Id be curious to know if anyone over the years a colleague or acquaintance of the Zodiac reported to LE being familiar with the Zodiac's writings/cryptography. I suspect we will never know, but nonetheless it would be interesting to know. Strange that no one has seen his work before his killings. jmo
He may have disguised his writing somehow. He could not have disguised everything but maybe a few dedicated letters. Possibly in his job, he wrote mostly in block capitalized letters instead of lower case like he did in his taunts. Writing in lower case would provide natural camo for him if colleagues never saw his lower case printing. But yes, you'd think someone would have noticed something about his writing.
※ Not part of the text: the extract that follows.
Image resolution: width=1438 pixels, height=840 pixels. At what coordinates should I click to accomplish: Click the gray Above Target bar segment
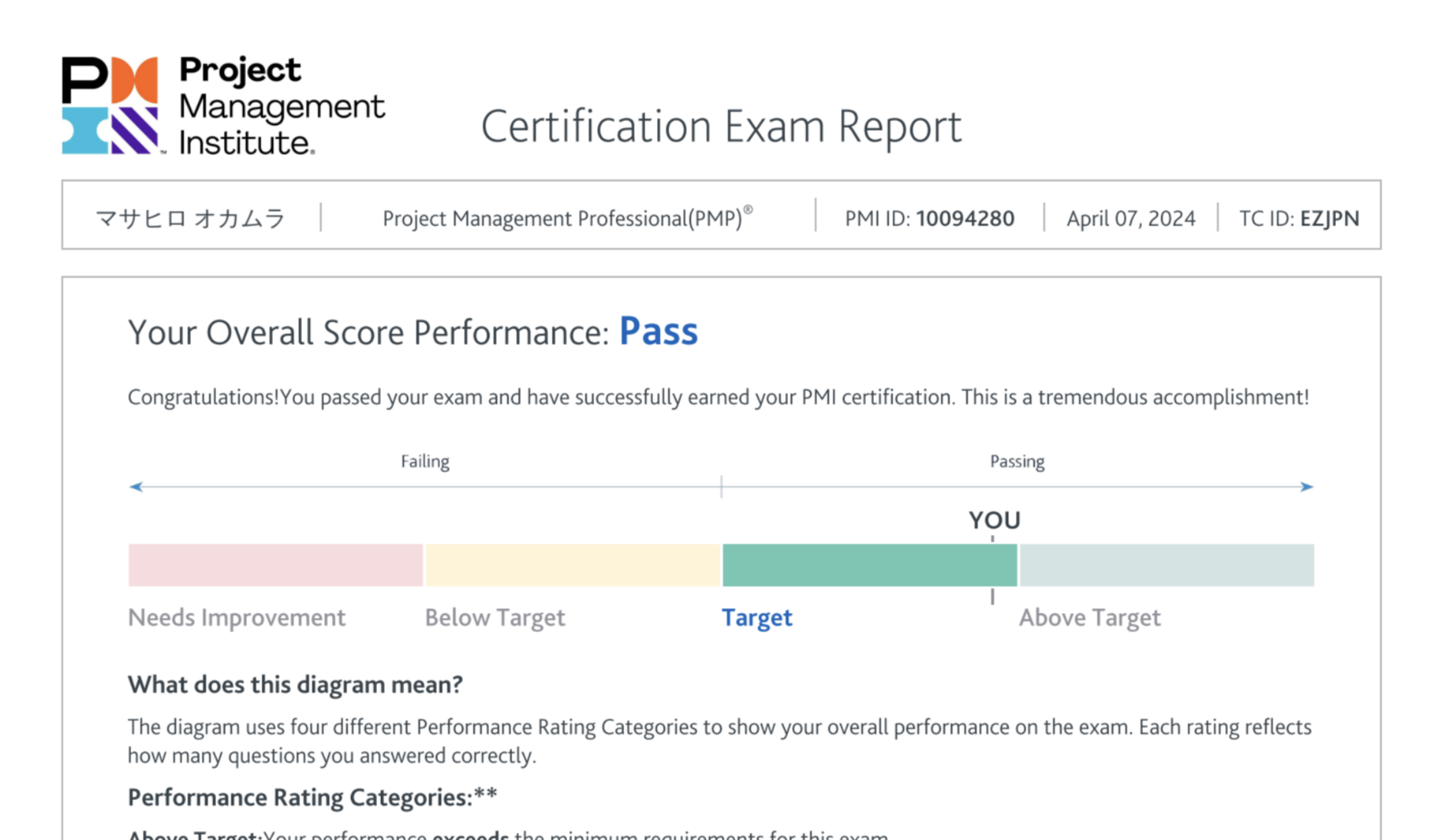coord(1166,565)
Note about his writing that took me a while to pick up on: he had excessive spacing between words, and exessive spacing between puntuation and letters. It is really prominent.
 
  • #284
Our first clue was the word Christmas. He always spelled it Christmass or X-Mass. Who does that? Most first graders can spell Christmas. Was he telling us he was Catholic?
RSFB. Zodiac’s misspellings don’t read to me as signs of illiteracy but as strategy. He may have been deliberately obscuring his true educational level, muddying any linguistic profile that could tie him to a region, class, or schooling background. There’s also a mocking quality to his grammar, a kind of performative sloppiness, as if he were trolling the police while pretending not to care. That, in itself, suggests he understood how linguistic profiling works and was actively trying to sabotage it. JMO
 
  • #285
The idea of 'performative sloppiness' mentioned by Sor Juana is fascinating. It suggests a high level of control over his public image. I've been analyzing his geographical 'comfort zone' for my blog, The Missing Pieces, and this linguistic sabotage fits perfectly with a suspect who knew exactly how to stay invisible. Great insights here!
 
  • #286
RSFB. Zodiac’s misspellings don’t read to me as signs of illiteracy but as strategy. He may have been deliberately obscuring his true educational level, muddying any linguistic profile that could tie him to a region, class, or schooling background. There’s also a mocking quality to his grammar, a kind of performative sloppiness, as if he were trolling the police while pretending not to care. That, in itself, suggests he understood how linguistic profiling works and was actively trying to sabotage it. JMO
Yep, he definitely was someone of high intelligence. He knew how to manipulate the narrative hence the deliberate sloppiness.
 
  • #287
Yep, he definitely was someone of high intelligence. He knew how to manipulate the narrative hence the deliberate sloppiness.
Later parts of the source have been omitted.